_EXTRACTED RECORDS_:
[Start of Attachment]

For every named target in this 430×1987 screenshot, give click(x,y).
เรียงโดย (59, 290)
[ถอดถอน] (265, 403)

[End of Attachment]
[Start of Attachment]

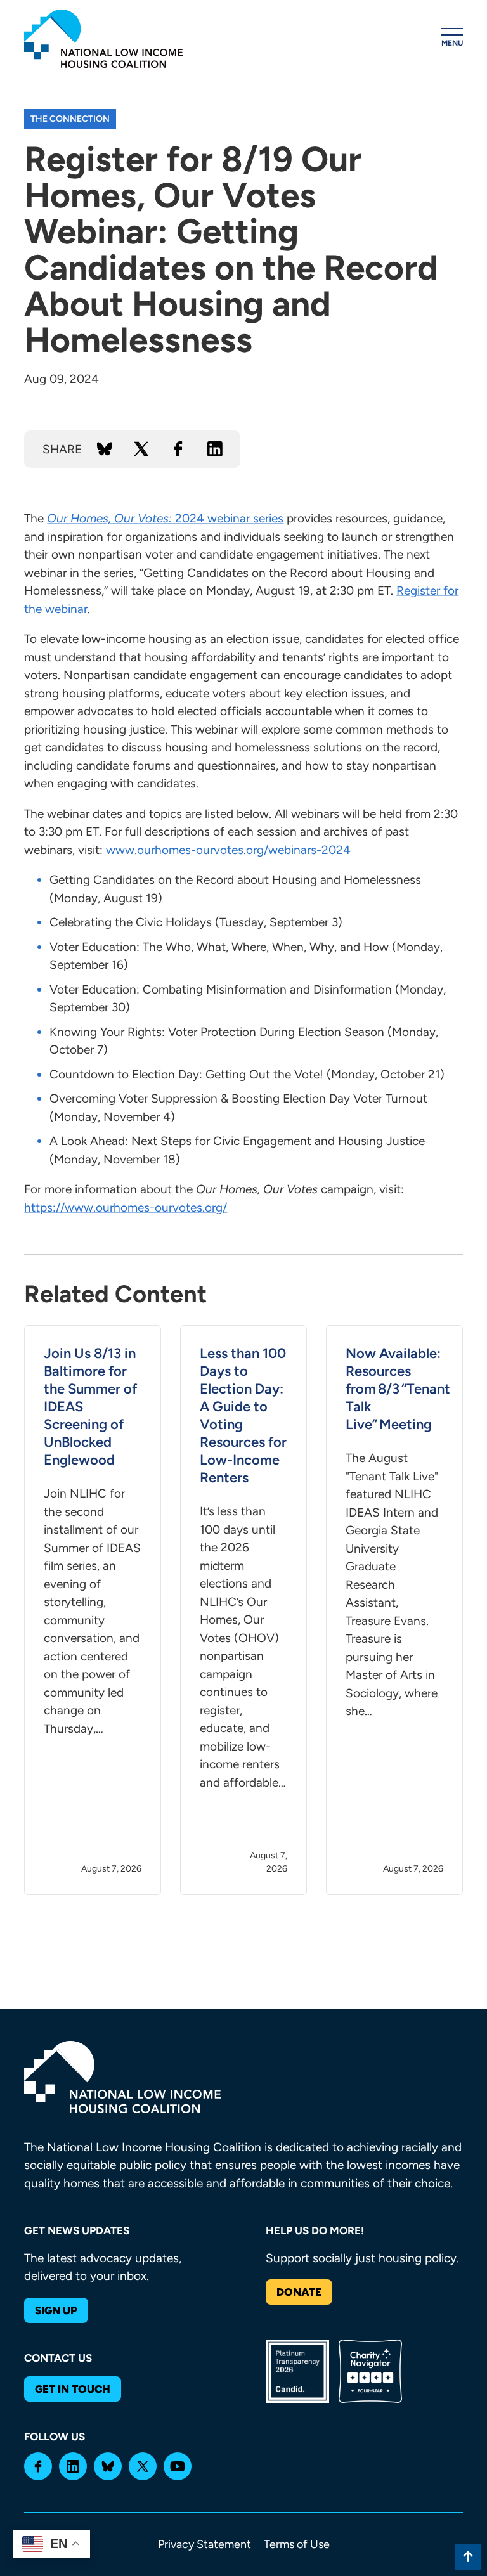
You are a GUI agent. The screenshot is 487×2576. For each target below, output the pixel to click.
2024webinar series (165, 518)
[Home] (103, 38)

[End of Attachment]
[Start of Attachment]

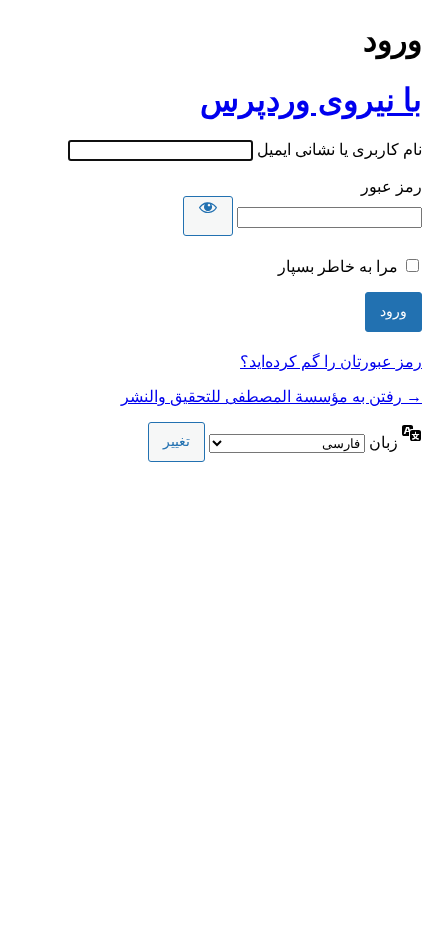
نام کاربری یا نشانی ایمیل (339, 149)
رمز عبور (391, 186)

[End of Attachment]

All lines above from the one holding "For every named" to the one holding "[ถอดถอน] (265, 403)", inclusive, are to be copied exactly; no other line is wanted.

_THE ANSWER_:
For every named target in this 430×1987 screenshot, give click(x,y).
เรียงโดย (59, 290)
[ถอดถอน] (265, 403)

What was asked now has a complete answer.